Mohin Ekhon O Bondhura (মহীন এখন ও বন্ধুরা) is a Bengali EP album by Tapas Das, Lagnajita Chakraborty, Malabika Brahma, Titas Bhramar Sen. It was released on 6 October in 2015 by DBS Music in India.
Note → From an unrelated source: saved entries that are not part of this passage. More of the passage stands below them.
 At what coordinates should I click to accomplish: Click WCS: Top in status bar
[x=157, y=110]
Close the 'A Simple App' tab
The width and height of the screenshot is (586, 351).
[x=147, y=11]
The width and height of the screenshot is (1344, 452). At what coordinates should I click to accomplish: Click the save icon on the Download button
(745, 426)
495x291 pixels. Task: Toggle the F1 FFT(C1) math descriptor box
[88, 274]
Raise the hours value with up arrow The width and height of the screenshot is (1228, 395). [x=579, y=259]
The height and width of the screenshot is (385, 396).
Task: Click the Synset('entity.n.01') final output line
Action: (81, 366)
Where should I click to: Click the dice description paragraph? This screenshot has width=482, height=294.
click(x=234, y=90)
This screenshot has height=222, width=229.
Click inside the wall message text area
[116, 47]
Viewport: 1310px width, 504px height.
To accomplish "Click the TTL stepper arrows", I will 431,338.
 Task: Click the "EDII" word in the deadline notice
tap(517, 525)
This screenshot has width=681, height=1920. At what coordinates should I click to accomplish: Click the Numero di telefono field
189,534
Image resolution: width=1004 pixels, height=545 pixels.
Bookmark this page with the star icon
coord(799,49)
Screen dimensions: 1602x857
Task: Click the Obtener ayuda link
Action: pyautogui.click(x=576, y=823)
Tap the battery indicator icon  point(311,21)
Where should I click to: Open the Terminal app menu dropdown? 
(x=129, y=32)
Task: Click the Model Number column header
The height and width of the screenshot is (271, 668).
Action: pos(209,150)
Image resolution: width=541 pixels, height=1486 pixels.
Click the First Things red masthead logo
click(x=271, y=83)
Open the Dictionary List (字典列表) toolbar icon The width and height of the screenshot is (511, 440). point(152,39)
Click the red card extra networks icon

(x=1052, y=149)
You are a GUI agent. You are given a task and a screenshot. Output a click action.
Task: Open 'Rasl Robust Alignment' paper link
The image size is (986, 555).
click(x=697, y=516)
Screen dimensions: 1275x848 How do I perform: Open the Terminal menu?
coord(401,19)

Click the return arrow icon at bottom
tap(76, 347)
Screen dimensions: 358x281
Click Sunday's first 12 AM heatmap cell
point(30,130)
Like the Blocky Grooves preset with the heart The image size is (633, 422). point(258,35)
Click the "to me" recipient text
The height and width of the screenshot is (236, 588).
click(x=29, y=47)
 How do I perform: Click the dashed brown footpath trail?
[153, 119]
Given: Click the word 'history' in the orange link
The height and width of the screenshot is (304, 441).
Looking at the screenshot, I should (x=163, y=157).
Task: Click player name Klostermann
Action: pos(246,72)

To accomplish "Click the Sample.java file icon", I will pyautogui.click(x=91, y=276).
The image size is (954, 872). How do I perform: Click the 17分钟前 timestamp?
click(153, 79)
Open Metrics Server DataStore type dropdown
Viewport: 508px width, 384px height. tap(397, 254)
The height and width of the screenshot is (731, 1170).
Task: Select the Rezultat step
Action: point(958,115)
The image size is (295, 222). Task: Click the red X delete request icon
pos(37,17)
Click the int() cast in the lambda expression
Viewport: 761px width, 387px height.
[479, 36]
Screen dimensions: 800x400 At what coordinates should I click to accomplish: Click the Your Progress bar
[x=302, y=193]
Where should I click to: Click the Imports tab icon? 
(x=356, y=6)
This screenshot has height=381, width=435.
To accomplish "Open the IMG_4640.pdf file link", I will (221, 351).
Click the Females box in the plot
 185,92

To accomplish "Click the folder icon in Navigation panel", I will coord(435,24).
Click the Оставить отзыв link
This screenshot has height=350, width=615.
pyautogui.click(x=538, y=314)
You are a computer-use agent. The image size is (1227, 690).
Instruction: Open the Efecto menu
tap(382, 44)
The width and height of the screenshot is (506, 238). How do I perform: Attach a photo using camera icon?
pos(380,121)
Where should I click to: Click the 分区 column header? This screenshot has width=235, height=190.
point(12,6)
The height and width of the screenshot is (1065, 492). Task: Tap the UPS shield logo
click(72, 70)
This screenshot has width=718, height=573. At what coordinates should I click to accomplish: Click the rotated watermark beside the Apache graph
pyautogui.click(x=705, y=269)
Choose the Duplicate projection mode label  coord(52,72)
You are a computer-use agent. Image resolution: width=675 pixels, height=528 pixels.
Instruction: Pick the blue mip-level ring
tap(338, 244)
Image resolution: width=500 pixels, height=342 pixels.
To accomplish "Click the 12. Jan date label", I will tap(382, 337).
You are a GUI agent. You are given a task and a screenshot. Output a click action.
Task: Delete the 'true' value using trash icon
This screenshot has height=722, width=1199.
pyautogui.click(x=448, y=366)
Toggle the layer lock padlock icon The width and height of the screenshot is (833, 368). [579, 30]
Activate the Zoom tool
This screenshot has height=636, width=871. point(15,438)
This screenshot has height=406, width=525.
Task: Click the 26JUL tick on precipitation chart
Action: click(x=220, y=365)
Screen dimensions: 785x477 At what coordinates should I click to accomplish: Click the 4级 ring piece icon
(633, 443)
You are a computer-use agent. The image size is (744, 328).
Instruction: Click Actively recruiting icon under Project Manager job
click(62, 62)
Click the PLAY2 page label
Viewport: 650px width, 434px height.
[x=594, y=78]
The album consists of five songs and a tribute albums to Moheener Ghoraguli, was an Indian Bengali rock band.

== Tracklist ==

| No. | Title | Lyrics | Music | Lead vocal(s) | Length |
|---|---|---|---|---|---|
| 1. | "Onek Bhabbo Ami" | Tapas Das | Tapas Das | Tapas Das; Titas Bhramar Sen; | 4:15 |
| 2. | "Ekhane Shobdohin Shobde" | Tapas Das | Tapas Das | Titas Bhramar Sen | 3:08 |
| 3. | "Dekhecho Ki Chokh Khule" | Gautam Chattopadhyay, Tapash | Gautam Chattopadhyay, Tapas Das | Lagnajita Chakraborty | 3:38 |
| 4. | "Keno Bhenge Jay" | Tapas Das | Tapas Das | Tapas Das | 7:45 |
| 5. | "Khachar Bhitor Ochin Pakhi" | Lalon |  | Malabika Brahma | 6:07 |
| Total length: |  |  |  |  | 24:56 |

== Personnel ==
- Tapas Das – vocal, composer
- Titas Bhramar Sen – vocal
- Lagnajita Chakraborty – vocal
- Malabika Brahma – vocal
- Bidesh Basu – vocal
- Suddhasatta Mitra – vocals
- Gautam Chattopadhyay – composer (posthumous)
- Pradip Chatterjee – flute
- Dhurba Basu Roy – guitar, music arrangement (1-4)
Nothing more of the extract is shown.